3. Invoice discounting or factoring?
There often comes a time when a client is late with paying their invoices or they work on 60 to 90-day payment terms. If the invoice was a relatively large one, this could have a detrimental effect on your business, especially when expenses such as staff wages are also leaving the cash flow. In such cases, a sizeable pool of working capital is required to make sure your business doesn’t go in the red. Invoice discounting and factoring enable companies to release the funds locked in invoices and inject it back into the cash flow. Invoice discounting is when the financier will lend money against unpaid bills but the organisation retains control over the sales ledger, meaning the client will not be aware that a third party supplier is being used.
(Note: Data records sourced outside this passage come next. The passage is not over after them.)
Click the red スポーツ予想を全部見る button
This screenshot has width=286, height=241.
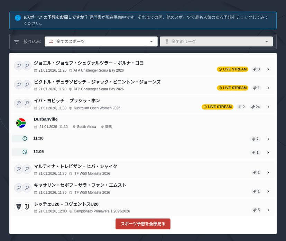click(142, 224)
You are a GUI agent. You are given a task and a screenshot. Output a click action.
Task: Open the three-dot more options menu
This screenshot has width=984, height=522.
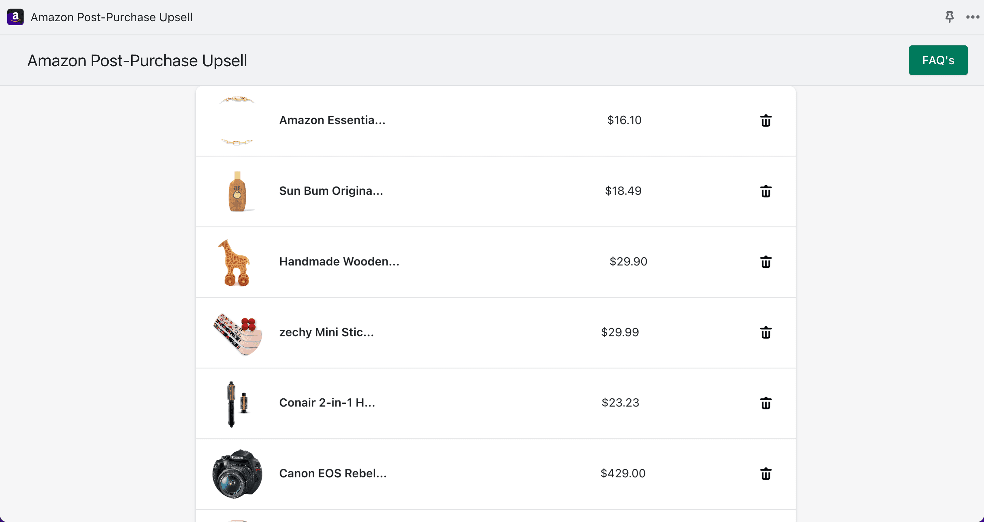point(972,17)
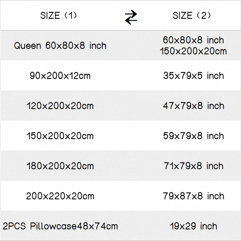This screenshot has width=241, height=241.
Task: Click the 71x79x8 inch value
Action: tap(193, 166)
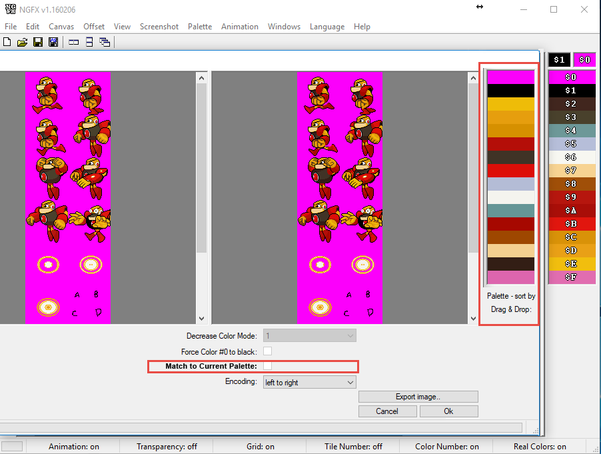Click the New file toolbar icon
The image size is (601, 454).
[7, 42]
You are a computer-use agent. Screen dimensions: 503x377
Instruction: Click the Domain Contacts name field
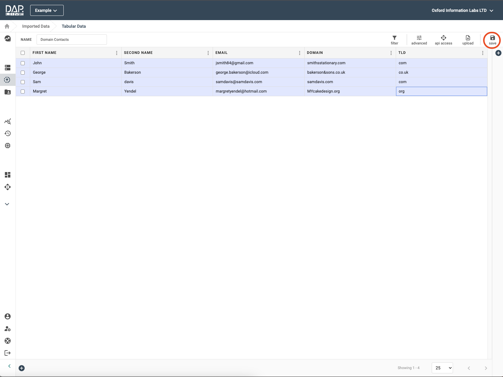point(72,40)
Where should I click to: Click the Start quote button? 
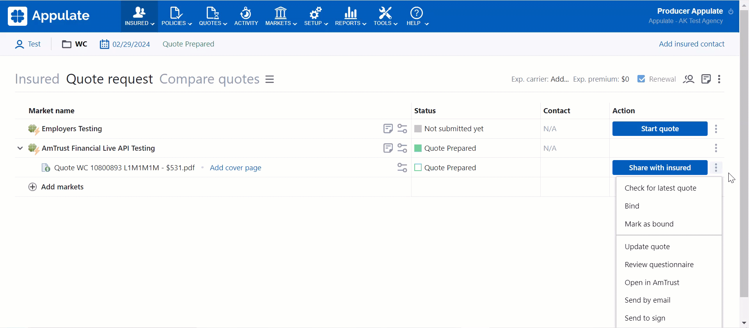(x=660, y=129)
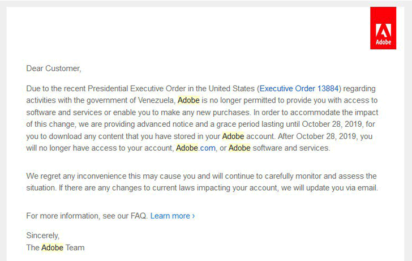This screenshot has height=261, width=412.
Task: Click the word Customer in greeting
Action: pos(63,69)
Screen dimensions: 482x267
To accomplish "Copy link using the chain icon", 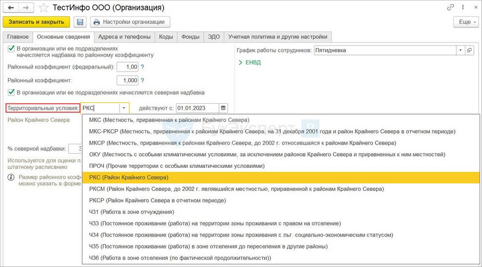I will click(x=451, y=8).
On the other hand, invoice factoring involves an outsourced credit control and collection service where the financier takes over the sales ledger and takes responsibility for collecting debts.
4. Expansion by acquisition
Expansion by acquisition may represent the best option for security firms eyeing rapid growth or wanting to increase market share swiftly. This includes buying a property’s lease, estate, equipment and facilities. Funding for the takeover could come from the acquiring company’s debts, hard assets or even soft assets – equipment with little second-hand value – such as the telephone system.
If this direction is taken, it is important not to put both businesses at risk. In order to do this, the purchasing company first has to find the finance to fund the acquisition and then secure sufficient working capital for the day-to-day business operations – a two-fold process.
With bank lending still pretty anaemic in the current climate, it’s not uncommon for corporate funding applications to be turned down. However, just because the banks say ‘no’, it doesn’t mean your business plan is unviable. Alternative options are available for raising the necessary funding and can soon put your company on the road to growth, expansion and, ultimately, success.